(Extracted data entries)
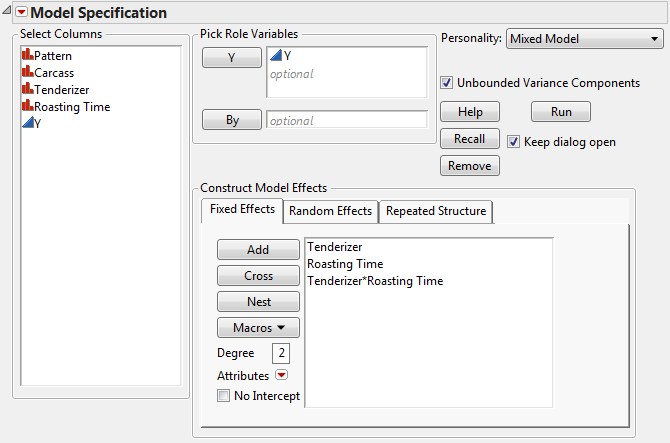Click the nominal icon beside Carcass column
The image size is (670, 443).
27,73

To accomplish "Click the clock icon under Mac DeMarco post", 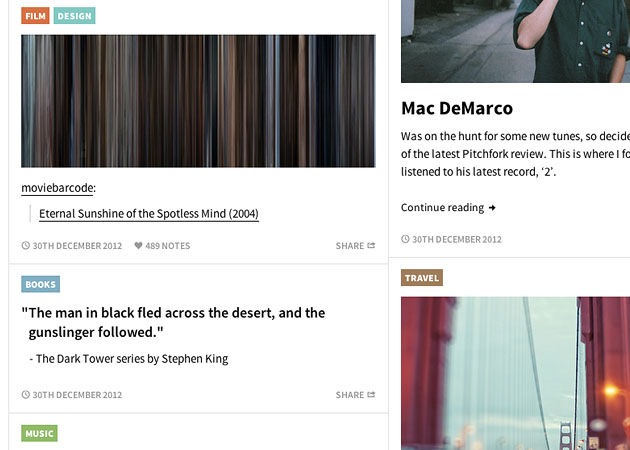I will click(x=405, y=240).
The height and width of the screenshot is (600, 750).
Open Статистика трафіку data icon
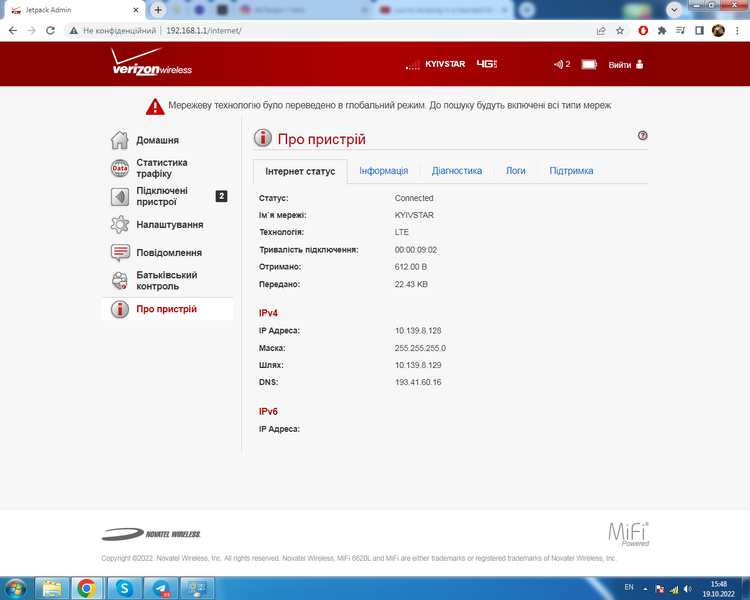point(120,168)
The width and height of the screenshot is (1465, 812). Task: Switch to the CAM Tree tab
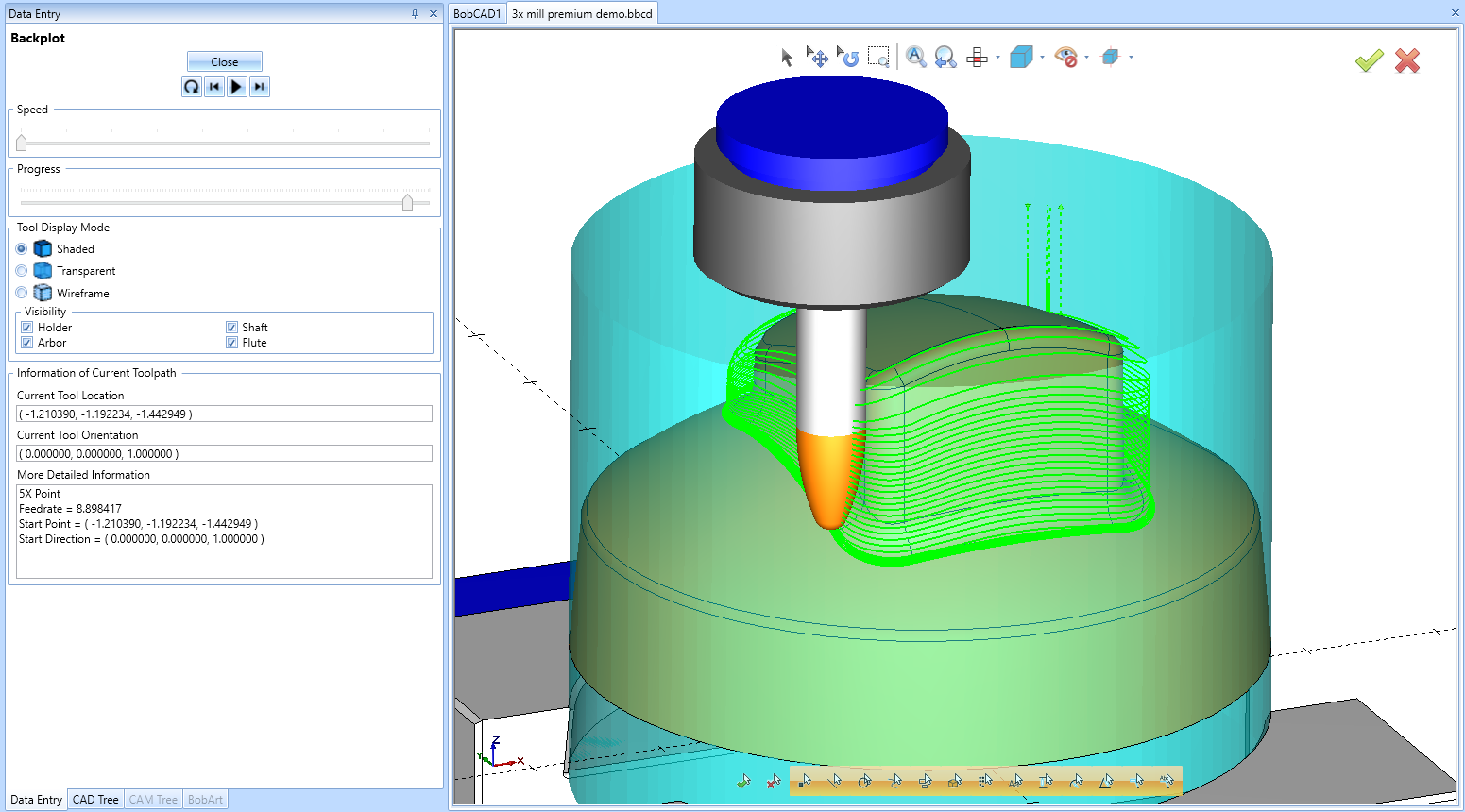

- Task goal
Among the lines above, which contain the word "screenshot"? Copy every one.

- Final answer
The height and width of the screenshot is (600, 750).
The width and height of the screenshot is (1465, 812). Task: Switch to the CAM Tree tab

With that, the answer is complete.